Notice first, Abraham insists (and this is without doubt with the concurrence of Isaac) that his son cannot marry one of the heathen in Canaan. Why not? There can be no union between light and darkness. The Canaanite is to be dispossessed of the land in order that the seed of Abraham might dwell there. How improper it would have been then to form an alliance with such! Besides this, such union would have represented an attempt of Abraham to obtain the land through unholy alliance—rather than reliance upon the promise of God. Isaac may not marry one of the heathen Canaanites. Nor have the “rules” changed today for the Christian. We may not seek a marriage relationship for earthly, material reasons. Marriage has more than purely earthly goals for the Christian.

Secondly, marriage must serve the realization of the promise of God; it might never be a relationship in which that promise is denied. Again Abraham (with the concurrence of Isaac) insists that Isaac is by no means to leave the land of Canaan. The servant suggests that possibly the girl he would find in Haran for Isaac would refuse to leave home. Would that not be well within the realm of the possible? It would not be easy for her to leave father and mother—never to see them again. Should the servant then take Isaac to the land of Haran? But that suggestion Abraham emphatically rejects. The land of Canaan is the promised land. By faith Abraham had gone from Ur of the Chaldees in order to dwell as a pilgrim and stranger in Canaan. Again, by faith, Abraham saw this earthly Canaan as a type and shadow of that which was to come. Should Isaac renounce the type and shadow (hence the reality) in order to enter into a favorable marriage? God forbid. Under no circumstances is Isaac to do that. The promise of God is of central importance. And this principle continues also today. No marriage relationship ought to be entered that would in any way be a denial on our part of that glorious promise of God. Marriage cannot be based upon “love at first sight,” nor upon merely physical desires, but especially upon the desire of two young people to rejoice in the promise of God together. That motive ought to be seen also in dating.
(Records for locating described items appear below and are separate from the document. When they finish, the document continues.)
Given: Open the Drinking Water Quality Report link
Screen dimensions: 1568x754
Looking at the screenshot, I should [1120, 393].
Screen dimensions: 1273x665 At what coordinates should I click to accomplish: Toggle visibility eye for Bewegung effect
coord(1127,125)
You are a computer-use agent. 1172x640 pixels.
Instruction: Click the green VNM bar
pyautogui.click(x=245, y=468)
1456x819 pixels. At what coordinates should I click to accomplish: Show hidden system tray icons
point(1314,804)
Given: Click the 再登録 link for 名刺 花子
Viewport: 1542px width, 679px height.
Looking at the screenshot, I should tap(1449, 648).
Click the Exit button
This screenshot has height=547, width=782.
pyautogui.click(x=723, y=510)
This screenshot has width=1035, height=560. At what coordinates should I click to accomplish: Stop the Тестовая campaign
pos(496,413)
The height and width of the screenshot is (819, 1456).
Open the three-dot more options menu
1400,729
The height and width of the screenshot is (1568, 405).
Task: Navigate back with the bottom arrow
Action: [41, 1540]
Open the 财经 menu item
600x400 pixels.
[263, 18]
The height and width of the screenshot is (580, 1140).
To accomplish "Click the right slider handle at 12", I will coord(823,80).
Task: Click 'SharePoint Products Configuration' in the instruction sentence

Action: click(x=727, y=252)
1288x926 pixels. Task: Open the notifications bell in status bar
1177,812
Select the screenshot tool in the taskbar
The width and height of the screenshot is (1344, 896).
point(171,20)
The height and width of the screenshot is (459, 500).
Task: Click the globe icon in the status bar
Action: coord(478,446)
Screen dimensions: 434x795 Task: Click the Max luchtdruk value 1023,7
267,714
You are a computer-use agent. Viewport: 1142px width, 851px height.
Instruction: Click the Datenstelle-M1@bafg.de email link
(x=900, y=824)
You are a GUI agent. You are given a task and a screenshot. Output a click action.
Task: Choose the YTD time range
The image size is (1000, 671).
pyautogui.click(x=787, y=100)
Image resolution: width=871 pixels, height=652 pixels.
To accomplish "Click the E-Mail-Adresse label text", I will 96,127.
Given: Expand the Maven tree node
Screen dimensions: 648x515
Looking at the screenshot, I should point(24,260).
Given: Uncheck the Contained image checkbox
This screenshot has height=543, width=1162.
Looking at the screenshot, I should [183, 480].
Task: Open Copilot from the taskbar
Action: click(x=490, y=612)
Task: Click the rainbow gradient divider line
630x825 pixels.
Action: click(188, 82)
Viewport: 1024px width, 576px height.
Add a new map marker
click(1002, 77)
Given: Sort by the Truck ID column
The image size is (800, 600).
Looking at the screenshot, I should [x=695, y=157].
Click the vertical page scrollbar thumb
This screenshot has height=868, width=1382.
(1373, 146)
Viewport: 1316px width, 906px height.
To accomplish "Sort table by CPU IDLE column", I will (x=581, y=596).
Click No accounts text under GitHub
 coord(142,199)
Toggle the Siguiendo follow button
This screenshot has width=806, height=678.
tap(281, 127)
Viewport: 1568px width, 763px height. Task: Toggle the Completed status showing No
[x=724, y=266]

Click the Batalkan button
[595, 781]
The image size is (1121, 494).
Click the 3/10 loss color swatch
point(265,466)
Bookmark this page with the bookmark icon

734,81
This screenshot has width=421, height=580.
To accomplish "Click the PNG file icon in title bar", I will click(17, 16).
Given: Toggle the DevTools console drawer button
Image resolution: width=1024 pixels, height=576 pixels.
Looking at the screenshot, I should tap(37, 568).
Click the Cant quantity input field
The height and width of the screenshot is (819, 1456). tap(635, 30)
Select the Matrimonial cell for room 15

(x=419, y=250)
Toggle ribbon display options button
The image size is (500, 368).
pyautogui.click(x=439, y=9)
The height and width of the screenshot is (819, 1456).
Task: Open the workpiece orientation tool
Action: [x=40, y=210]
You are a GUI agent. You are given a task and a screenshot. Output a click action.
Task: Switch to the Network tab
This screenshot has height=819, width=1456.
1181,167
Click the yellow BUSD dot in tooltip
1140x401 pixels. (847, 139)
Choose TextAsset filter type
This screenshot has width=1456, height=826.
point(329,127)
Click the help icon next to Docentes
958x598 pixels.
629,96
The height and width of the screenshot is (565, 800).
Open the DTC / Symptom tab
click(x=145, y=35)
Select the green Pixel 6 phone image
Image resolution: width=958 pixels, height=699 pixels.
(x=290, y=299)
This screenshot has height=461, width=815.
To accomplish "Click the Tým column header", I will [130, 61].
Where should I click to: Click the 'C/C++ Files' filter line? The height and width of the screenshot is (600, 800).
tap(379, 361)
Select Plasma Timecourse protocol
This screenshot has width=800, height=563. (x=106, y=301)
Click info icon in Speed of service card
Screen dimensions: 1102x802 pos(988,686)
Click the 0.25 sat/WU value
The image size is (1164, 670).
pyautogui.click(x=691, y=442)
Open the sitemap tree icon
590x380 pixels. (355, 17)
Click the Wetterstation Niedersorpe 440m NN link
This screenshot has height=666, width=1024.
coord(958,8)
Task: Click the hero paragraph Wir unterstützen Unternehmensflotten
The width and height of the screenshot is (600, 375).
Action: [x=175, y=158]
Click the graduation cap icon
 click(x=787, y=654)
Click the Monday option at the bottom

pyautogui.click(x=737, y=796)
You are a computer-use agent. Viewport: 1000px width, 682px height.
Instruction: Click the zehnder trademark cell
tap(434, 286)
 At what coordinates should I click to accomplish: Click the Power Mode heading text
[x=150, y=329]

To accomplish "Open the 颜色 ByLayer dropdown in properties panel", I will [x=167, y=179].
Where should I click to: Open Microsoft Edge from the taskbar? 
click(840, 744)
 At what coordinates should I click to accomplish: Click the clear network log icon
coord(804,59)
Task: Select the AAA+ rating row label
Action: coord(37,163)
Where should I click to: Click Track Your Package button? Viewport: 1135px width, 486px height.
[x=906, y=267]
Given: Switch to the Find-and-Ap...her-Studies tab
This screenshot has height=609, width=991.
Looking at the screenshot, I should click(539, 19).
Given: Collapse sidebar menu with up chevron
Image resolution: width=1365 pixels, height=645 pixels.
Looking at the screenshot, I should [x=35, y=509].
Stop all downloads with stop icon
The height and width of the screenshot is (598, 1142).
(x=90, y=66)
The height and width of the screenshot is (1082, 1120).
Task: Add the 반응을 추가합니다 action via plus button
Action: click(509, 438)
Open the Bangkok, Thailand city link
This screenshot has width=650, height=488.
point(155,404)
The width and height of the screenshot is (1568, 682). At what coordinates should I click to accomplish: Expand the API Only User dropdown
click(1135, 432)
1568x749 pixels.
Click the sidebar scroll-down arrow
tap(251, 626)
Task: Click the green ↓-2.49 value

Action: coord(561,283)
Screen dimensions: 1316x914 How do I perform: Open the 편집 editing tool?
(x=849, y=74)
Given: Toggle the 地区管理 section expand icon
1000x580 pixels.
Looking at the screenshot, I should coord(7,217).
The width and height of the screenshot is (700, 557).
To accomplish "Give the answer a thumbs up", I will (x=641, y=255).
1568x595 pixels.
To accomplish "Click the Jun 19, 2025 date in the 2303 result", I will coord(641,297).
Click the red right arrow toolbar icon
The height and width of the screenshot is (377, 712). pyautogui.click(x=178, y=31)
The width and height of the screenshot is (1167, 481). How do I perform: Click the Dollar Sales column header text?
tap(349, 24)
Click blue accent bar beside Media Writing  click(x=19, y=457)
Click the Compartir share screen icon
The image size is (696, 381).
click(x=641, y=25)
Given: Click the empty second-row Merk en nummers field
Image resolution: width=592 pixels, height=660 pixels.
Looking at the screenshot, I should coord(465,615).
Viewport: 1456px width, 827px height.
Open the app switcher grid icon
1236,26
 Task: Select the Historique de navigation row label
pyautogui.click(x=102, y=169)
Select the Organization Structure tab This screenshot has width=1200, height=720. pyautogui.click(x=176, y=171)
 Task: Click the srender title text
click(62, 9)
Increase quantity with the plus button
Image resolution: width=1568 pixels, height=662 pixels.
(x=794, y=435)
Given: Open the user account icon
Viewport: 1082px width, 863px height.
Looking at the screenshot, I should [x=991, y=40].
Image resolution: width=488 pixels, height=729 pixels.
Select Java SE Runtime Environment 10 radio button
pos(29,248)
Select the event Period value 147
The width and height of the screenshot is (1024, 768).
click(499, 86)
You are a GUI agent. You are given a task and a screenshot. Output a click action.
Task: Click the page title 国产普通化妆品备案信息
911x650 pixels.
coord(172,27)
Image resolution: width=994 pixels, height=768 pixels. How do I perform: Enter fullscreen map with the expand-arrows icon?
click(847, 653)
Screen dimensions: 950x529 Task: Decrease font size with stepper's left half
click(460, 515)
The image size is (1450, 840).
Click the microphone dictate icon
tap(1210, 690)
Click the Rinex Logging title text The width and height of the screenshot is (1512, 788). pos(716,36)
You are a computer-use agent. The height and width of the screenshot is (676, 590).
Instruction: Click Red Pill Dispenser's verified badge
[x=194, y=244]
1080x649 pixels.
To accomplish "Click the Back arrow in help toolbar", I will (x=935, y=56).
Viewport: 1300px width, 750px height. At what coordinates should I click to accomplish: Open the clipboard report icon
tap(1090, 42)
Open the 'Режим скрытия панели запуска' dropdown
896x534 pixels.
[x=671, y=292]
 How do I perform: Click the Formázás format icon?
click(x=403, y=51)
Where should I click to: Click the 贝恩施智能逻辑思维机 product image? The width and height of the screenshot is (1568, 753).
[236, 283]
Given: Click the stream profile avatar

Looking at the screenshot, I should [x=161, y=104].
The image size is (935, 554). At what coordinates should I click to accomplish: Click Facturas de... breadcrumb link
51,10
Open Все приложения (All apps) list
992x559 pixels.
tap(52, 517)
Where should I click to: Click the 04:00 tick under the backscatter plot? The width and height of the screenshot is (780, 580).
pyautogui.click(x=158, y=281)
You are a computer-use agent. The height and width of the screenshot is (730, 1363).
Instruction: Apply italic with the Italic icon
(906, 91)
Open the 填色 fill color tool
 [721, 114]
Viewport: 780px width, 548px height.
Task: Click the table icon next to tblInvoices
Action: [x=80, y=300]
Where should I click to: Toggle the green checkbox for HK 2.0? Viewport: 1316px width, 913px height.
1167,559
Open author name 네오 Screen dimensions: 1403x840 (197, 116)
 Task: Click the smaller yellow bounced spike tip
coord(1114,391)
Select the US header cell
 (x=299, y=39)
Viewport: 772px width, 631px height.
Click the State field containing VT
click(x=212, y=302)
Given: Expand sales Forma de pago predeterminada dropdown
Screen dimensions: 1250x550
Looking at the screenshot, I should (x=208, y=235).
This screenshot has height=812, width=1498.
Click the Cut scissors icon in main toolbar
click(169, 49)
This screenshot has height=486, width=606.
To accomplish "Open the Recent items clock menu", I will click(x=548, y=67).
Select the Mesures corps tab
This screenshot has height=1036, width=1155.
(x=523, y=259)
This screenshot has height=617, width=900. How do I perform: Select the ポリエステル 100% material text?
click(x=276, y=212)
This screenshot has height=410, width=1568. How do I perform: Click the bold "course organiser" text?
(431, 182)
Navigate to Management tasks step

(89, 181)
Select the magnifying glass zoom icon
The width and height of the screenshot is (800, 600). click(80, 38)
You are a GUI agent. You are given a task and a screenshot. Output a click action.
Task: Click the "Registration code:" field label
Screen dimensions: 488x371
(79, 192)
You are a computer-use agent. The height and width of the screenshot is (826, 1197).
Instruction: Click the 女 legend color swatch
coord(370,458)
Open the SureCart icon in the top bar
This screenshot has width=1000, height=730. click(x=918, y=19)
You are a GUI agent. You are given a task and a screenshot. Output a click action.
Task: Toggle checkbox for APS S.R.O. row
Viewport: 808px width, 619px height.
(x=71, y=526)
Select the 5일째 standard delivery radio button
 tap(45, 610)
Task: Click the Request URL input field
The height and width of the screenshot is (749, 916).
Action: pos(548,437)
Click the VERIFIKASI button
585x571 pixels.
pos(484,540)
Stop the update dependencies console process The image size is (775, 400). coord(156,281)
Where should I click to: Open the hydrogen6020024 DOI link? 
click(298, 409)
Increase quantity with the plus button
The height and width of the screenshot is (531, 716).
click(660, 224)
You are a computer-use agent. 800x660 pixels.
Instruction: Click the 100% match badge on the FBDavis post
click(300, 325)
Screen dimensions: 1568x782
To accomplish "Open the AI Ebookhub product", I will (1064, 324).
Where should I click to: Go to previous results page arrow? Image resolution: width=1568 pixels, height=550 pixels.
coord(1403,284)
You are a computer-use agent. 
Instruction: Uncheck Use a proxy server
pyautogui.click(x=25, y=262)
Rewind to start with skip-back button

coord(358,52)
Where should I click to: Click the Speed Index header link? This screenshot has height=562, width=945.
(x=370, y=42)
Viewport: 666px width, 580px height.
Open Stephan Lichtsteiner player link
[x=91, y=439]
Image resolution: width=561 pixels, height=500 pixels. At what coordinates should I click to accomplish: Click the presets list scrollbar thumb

Nor must prayer be forgotten. Isaac was meditating in the field; I would like to think that this was concerning his impending marriage. The servant prays for the direction of God in selecting the wife for Isaac. Ought that not yet be done? We need not expect some special sign as was given to Abraham’s servant. But God hears and answers the prayers of His saints. Yet, as by His hand, He sends husband or wife according to His purpose. When seeking for a wife becomes a matter of prayer, then the Christian will surely find not the “girl of his dreams”, but, the girl of his prayers.